EXERCISE
Below are entries; work out how many of their lines include the string "icon", and reply with the number only.

RECORDS SHOWN

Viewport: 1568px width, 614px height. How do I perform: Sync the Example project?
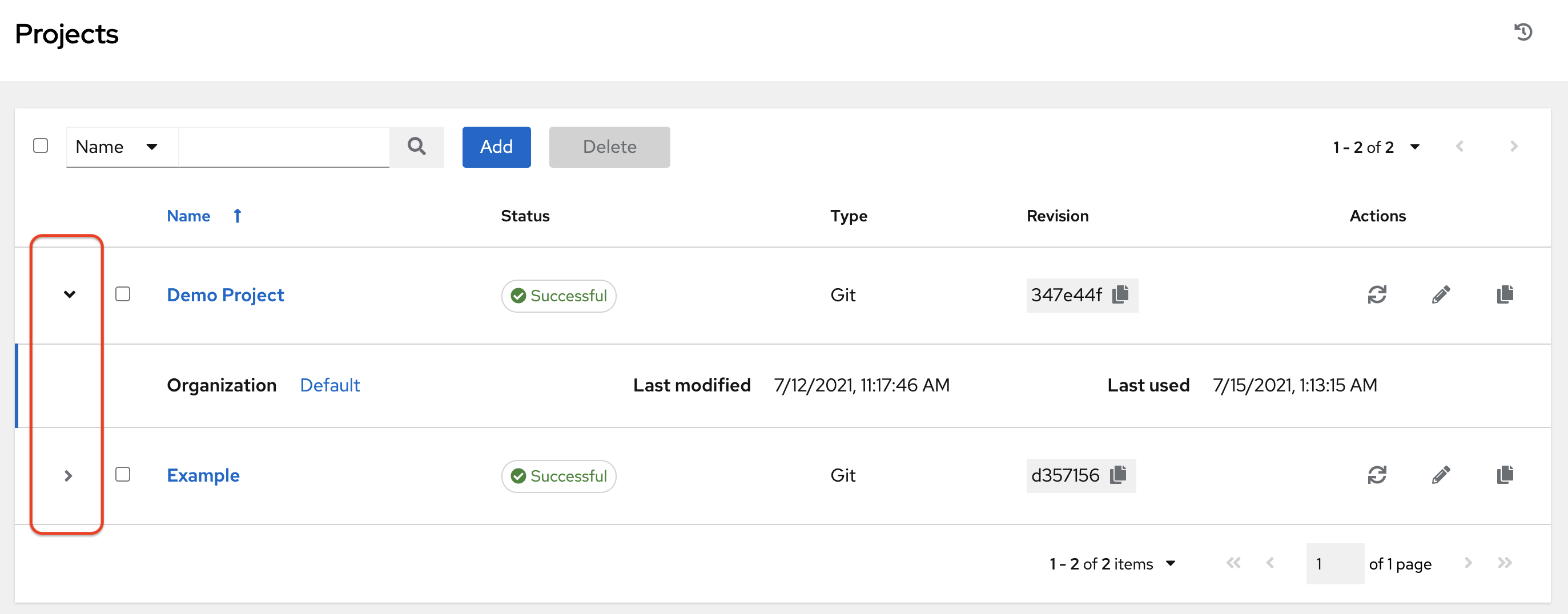click(x=1378, y=475)
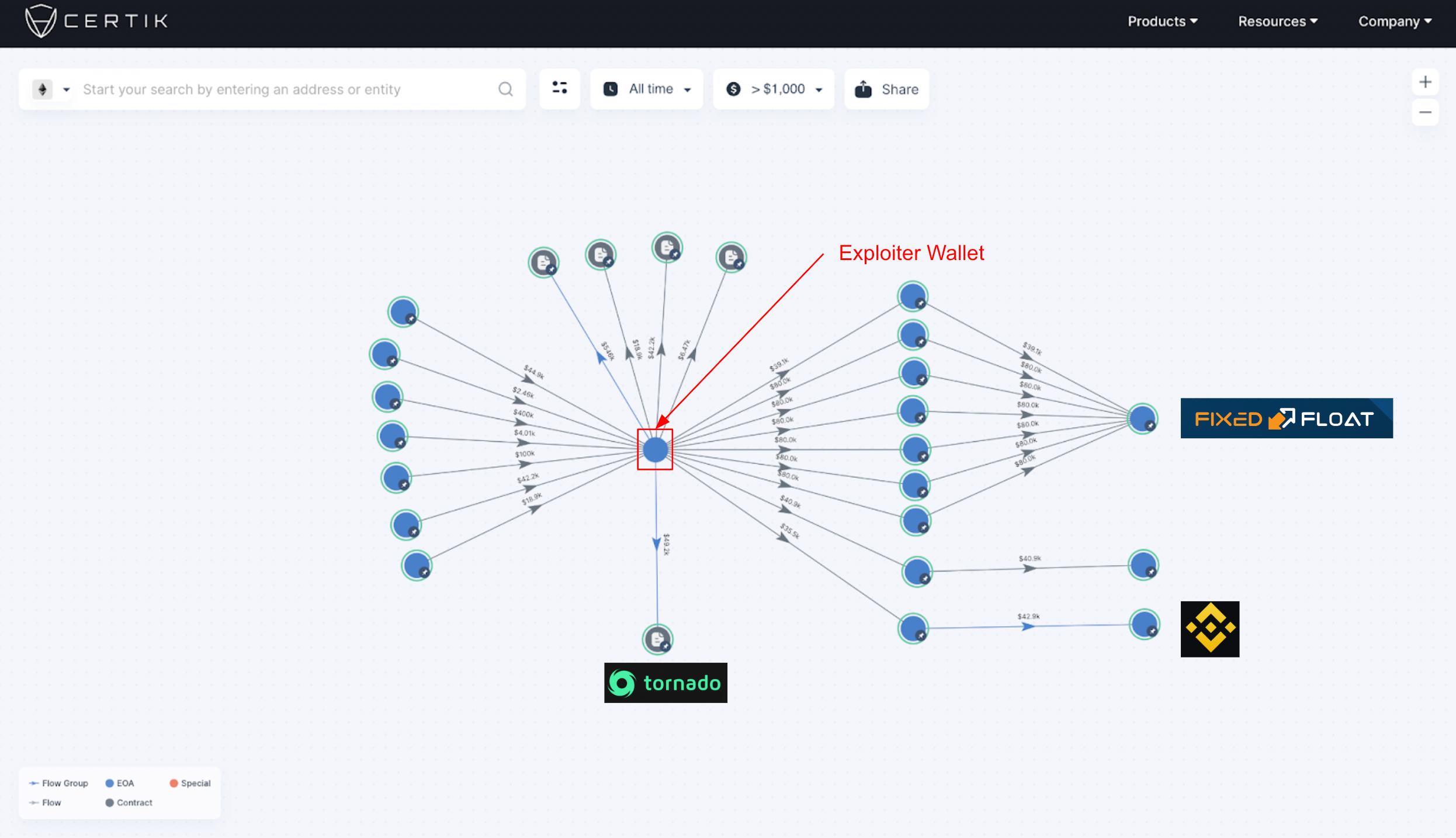This screenshot has height=838, width=1456.
Task: Open the > $1,000 amount filter
Action: (774, 89)
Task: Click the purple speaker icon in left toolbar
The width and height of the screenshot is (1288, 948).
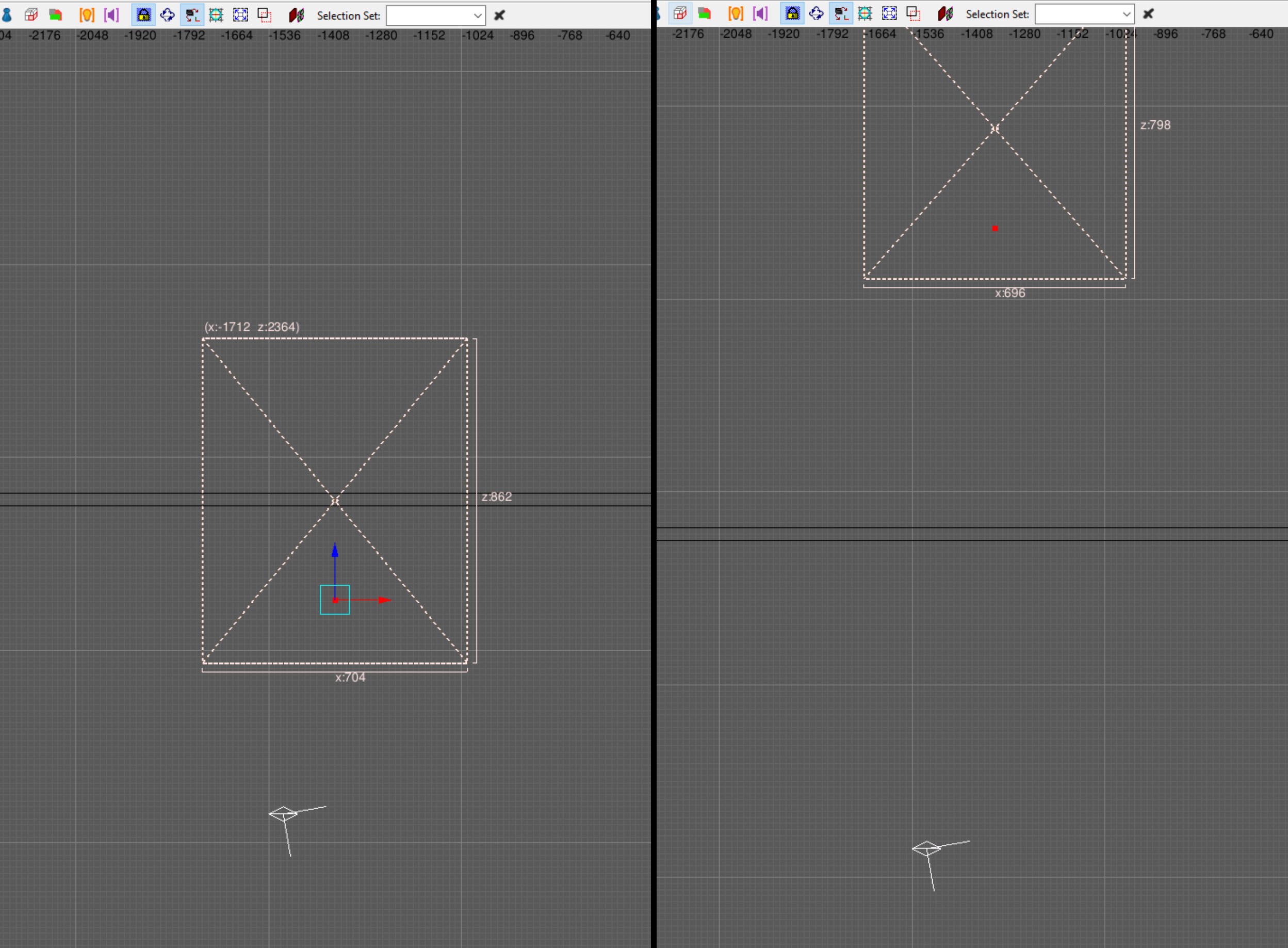Action: click(111, 15)
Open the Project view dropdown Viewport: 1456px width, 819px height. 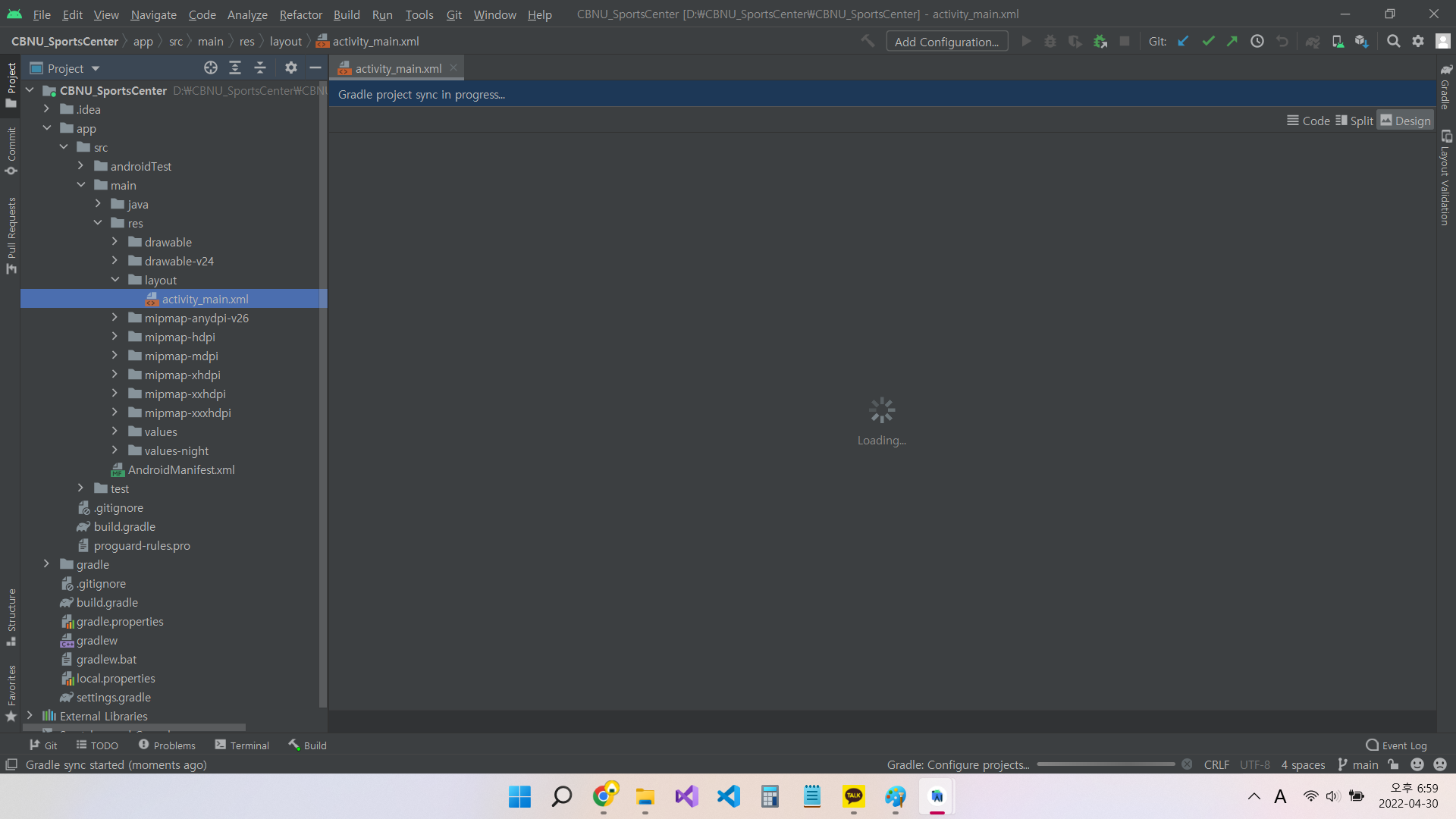click(x=96, y=68)
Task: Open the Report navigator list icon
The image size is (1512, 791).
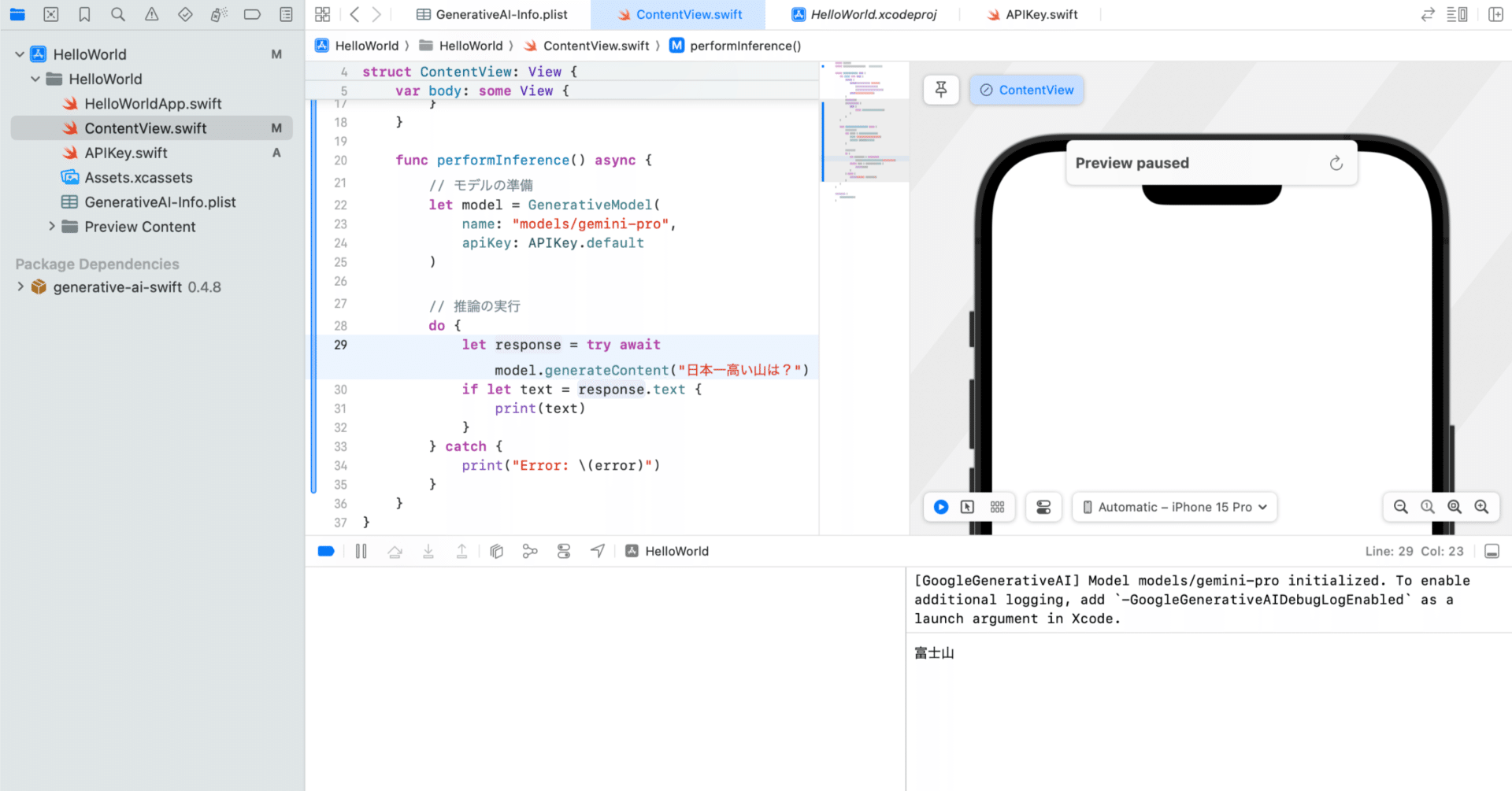Action: [x=286, y=14]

ANSWER SPACE
2